▸ **Tâche**: Transcrivez fidèlement le passage de l'extrait ci-dessous sur le thème de l'invasion, depuis « On pense notamment » jusqu'à « de David Vincent. » inclus.

▸ **Extrait choisi**:
====================
On pense notamment à la dénonciation
ininterrompue, en Occident, depuis 2000 ans de l'infiltration juive, reprise
par Céline dans les années 30-40; il changea de cible dans les années 50,
prophétisant alors l'invasion chinoise, avide de Cognac français. Evidemment,
il y eut sur le grand écran "The Russians Are Coming, the Russians Are Coming" en 1966, et, en 1974 "Les Chinois
à Paris", mais le ton de Norman Jewison et de Jean Yanne était moins
pessimiste... La science-fiction a aussi affectionné ce thème : En 1938,
l'adaptation radiophonique par Orson Welles de "The war of the
Worlds" signé par HG Wells, déclencha une mémorable panique aux
Etats-Unis. Enfin, n'oublions pas la série télévisée "The Invaders"
de 1967.
Manifestement, en 1973, Raspail a repris le
flambeau de David Vincent.
====================
▸ **Données brutes**:
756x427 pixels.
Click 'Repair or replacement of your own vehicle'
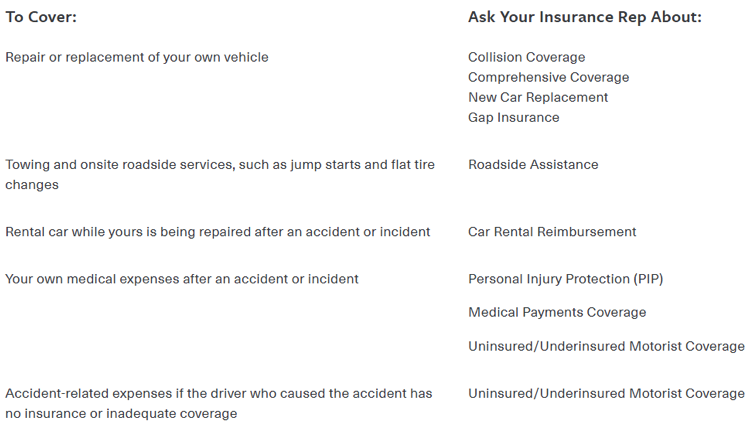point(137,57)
====================
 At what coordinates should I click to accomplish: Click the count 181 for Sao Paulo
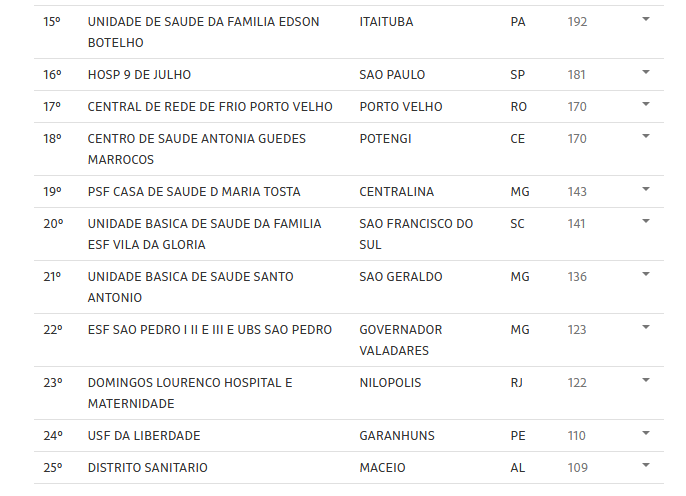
====================
▸ **Corrigé**:
On pense notamment à la dénonciation
ininterrompue, en Occident, depuis 2000 ans de l'infiltration juive, reprise
par Céline dans les années 30-40; il changea de cible dans les années 50,
prophétisant alors l'invasion chinoise, avide de Cognac français. Evidemment,
il y eut sur le grand écran "The Russians Are Coming, the Russians Are Coming" en 1966, et, en 1974 "Les Chinois
à Paris", mais le ton de Norman Jewison et de Jean Yanne était moins
pessimiste... La science-fiction a aussi affectionné ce thème : En 1938,
l'adaptation radiophonique par Orson Welles de "The war of the
Worlds" signé par HG Wells, déclencha une mémorable panique aux
Etats-Unis. Enfin, n'oublions pas la série télévisée "The Invaders"
de 1967.
Manifestement, en 1973, Raspail a repris le
flambeau de David Vincent.